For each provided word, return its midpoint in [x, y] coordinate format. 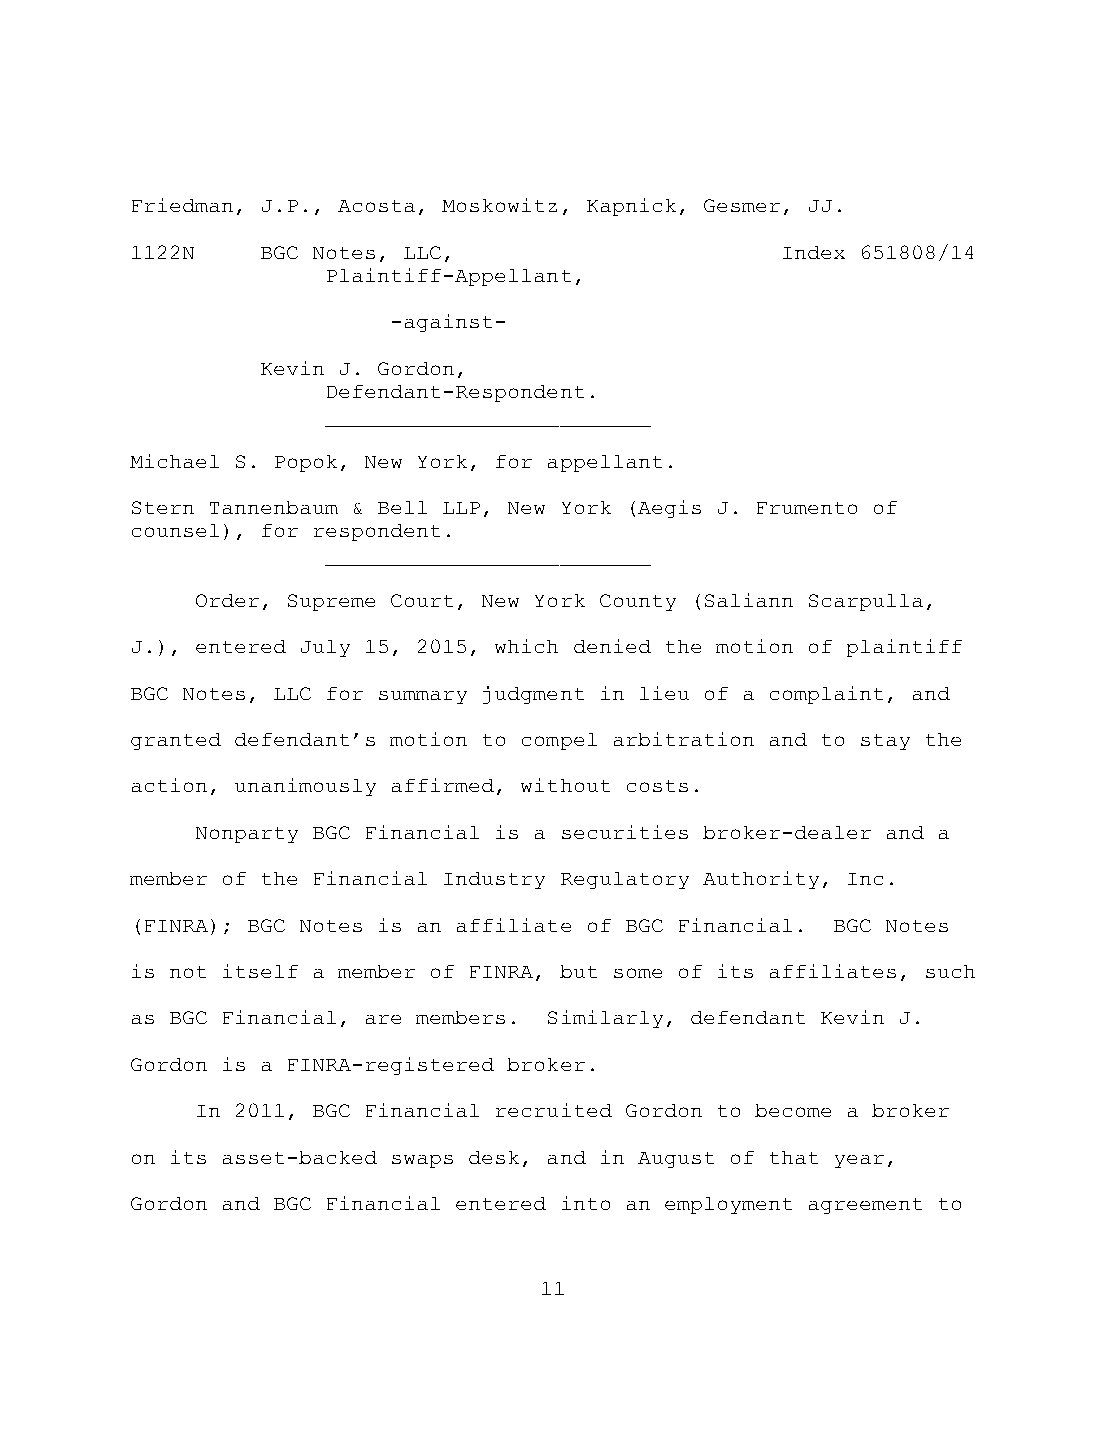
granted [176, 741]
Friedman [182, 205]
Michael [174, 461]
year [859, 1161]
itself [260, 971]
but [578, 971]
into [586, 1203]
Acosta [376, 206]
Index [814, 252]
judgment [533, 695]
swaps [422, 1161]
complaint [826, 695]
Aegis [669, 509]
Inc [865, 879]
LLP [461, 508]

* * *

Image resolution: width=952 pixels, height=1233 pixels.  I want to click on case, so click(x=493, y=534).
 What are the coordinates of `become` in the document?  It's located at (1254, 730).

...

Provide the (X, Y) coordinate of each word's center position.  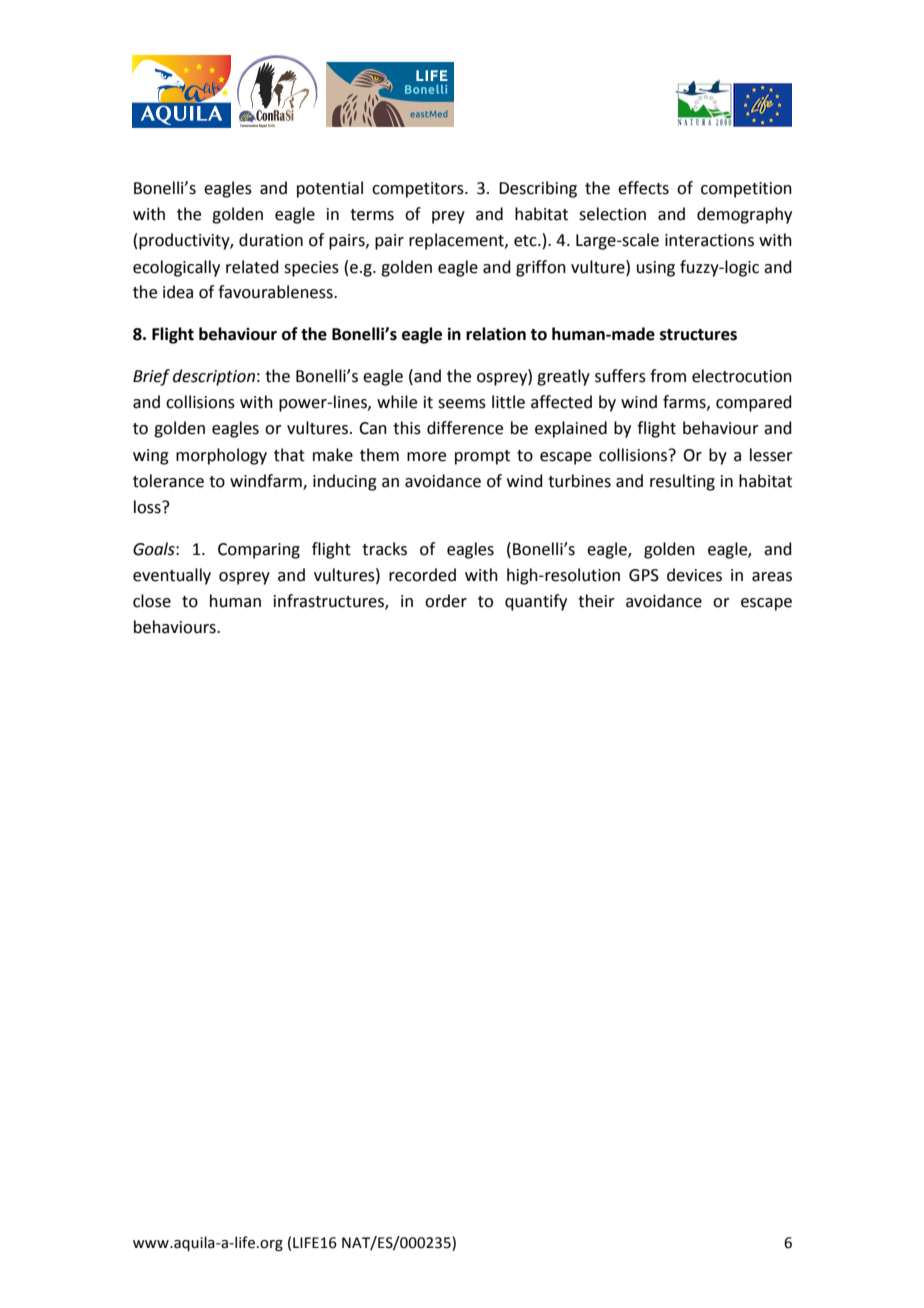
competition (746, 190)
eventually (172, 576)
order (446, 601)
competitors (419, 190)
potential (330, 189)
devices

**Given request:**
Reproduce every line from the one holding "For each provided" through the one holding "judgment [533, 695]", inclusive, requests included, with each coordinate in the answers scaled by 1.85 and rounded to a whole number, halves rounded up. Do not include the pictures.

**Task solution:**
For each provided word, return its midpoint in [x, y] coordinate format. 
granted [326, 1371]
Friedman [337, 379]
Michael [322, 853]
year [1589, 2148]
itself [481, 1796]
but [1069, 1796]
into [1084, 2226]
Acosta [696, 381]
Index [1506, 466]
judgment [986, 1286]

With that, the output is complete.